> **The data**
**********

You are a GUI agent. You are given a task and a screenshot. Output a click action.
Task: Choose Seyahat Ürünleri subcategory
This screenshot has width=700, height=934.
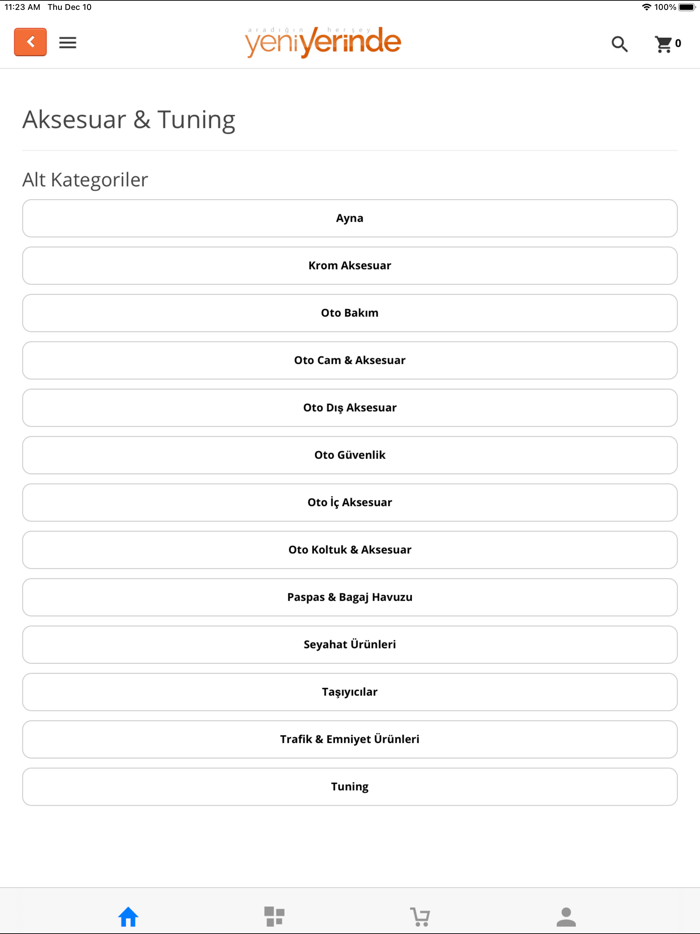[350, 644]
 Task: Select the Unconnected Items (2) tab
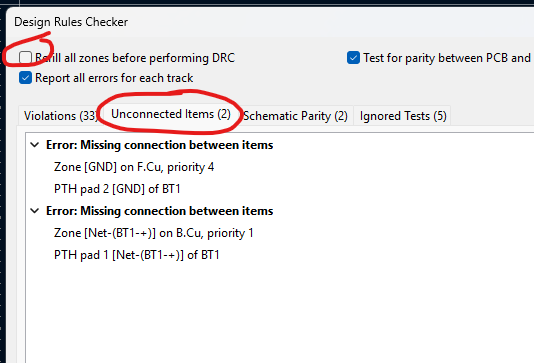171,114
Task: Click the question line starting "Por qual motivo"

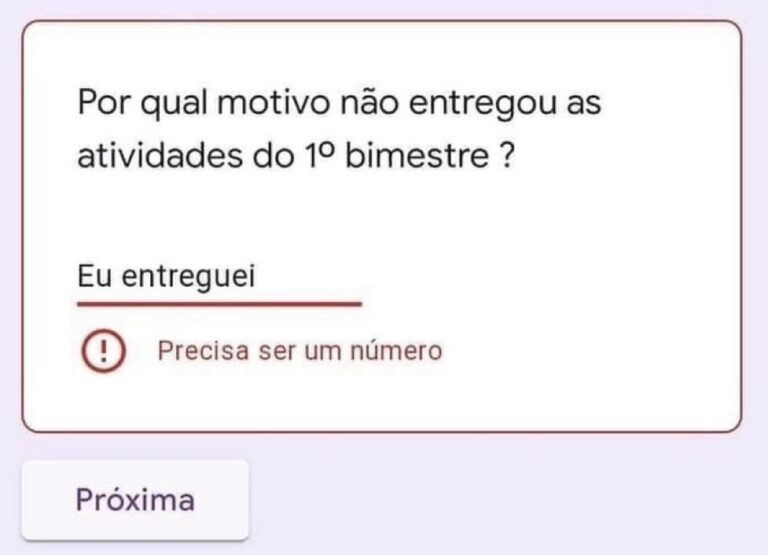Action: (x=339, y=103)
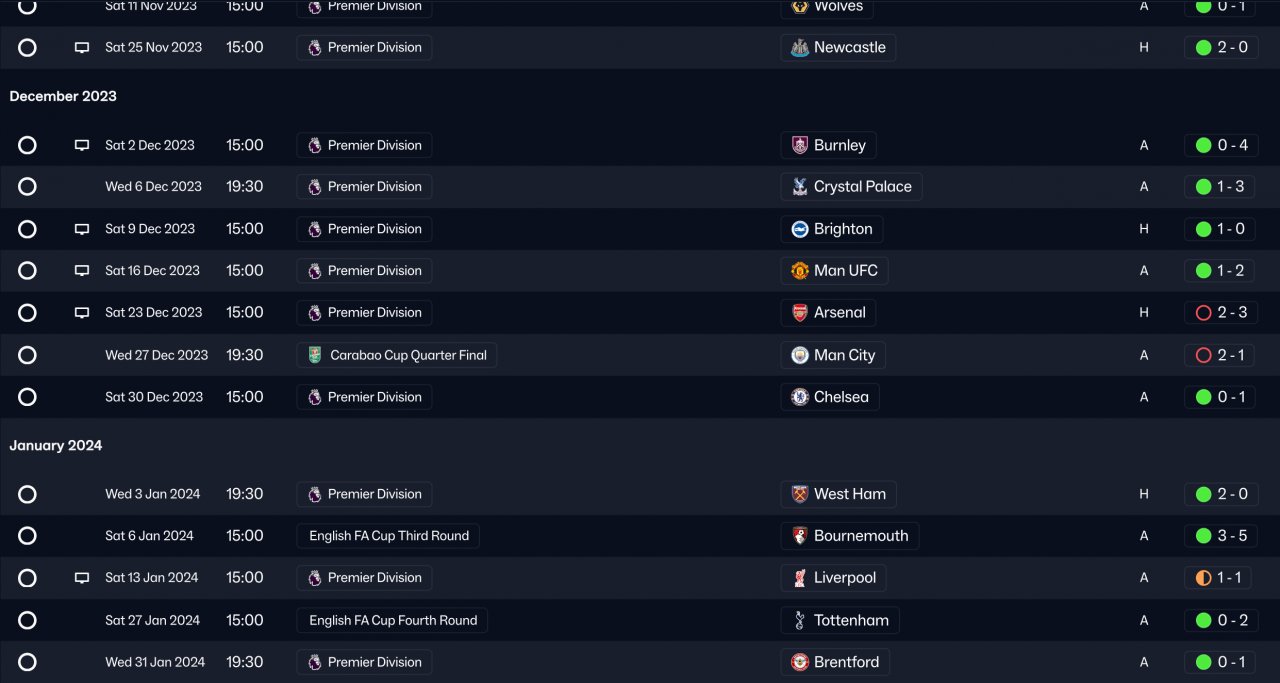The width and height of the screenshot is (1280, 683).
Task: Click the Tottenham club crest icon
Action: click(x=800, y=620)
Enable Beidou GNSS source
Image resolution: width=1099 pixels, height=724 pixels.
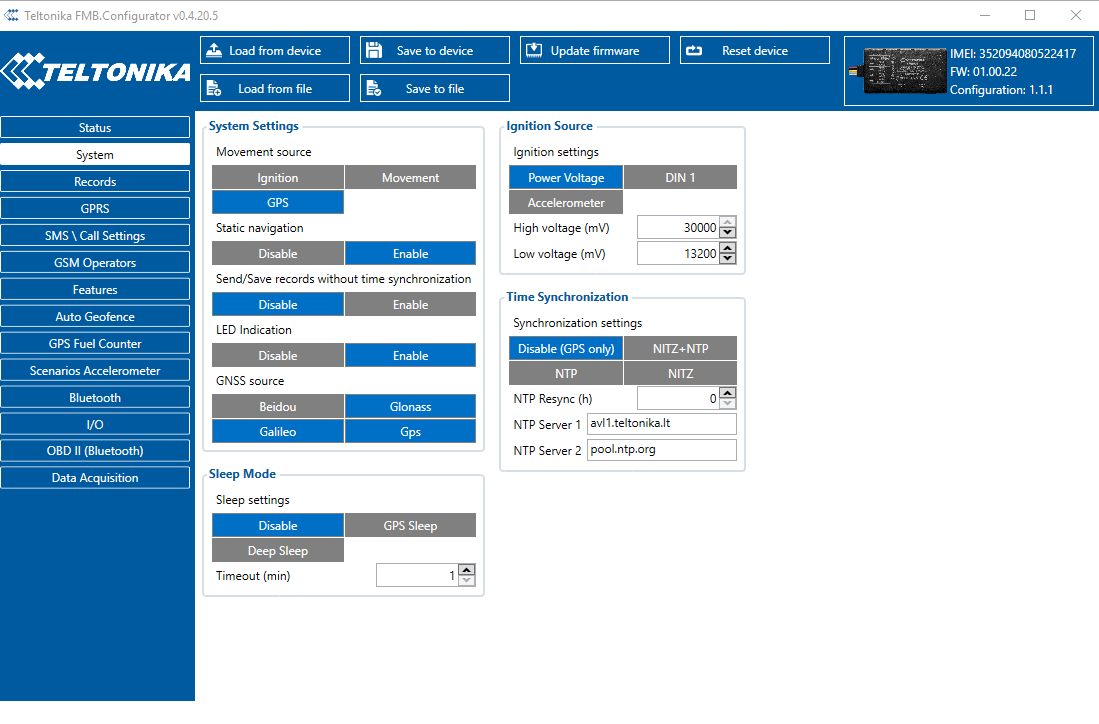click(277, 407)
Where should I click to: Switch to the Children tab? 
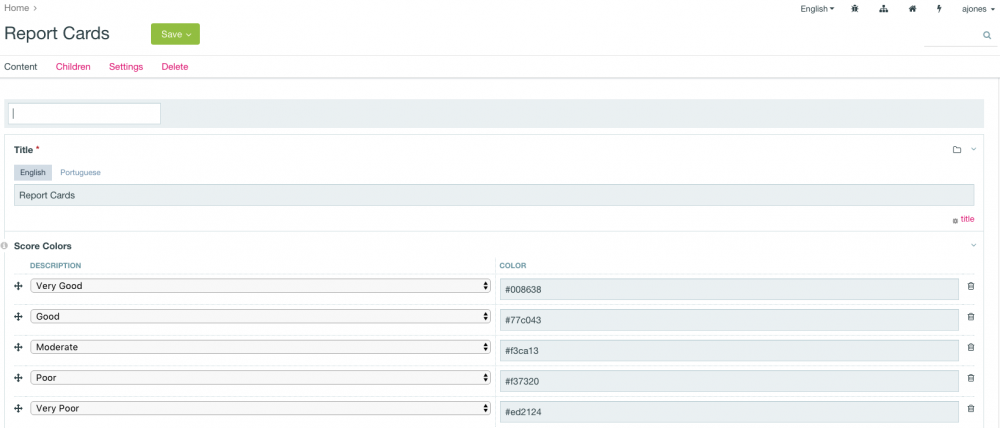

**********

> **Description of the task**
Only the lines from the one containing "Enable Beidou GNSS source" through the last line of the entries belong in the answer, given again exactly. Images stay out.

> **Result of this exercise**
Enable Beidou GNSS source
Image resolution: width=1099 pixels, height=724 pixels.
click(277, 407)
Where should I click to: Switch to the Children tab? 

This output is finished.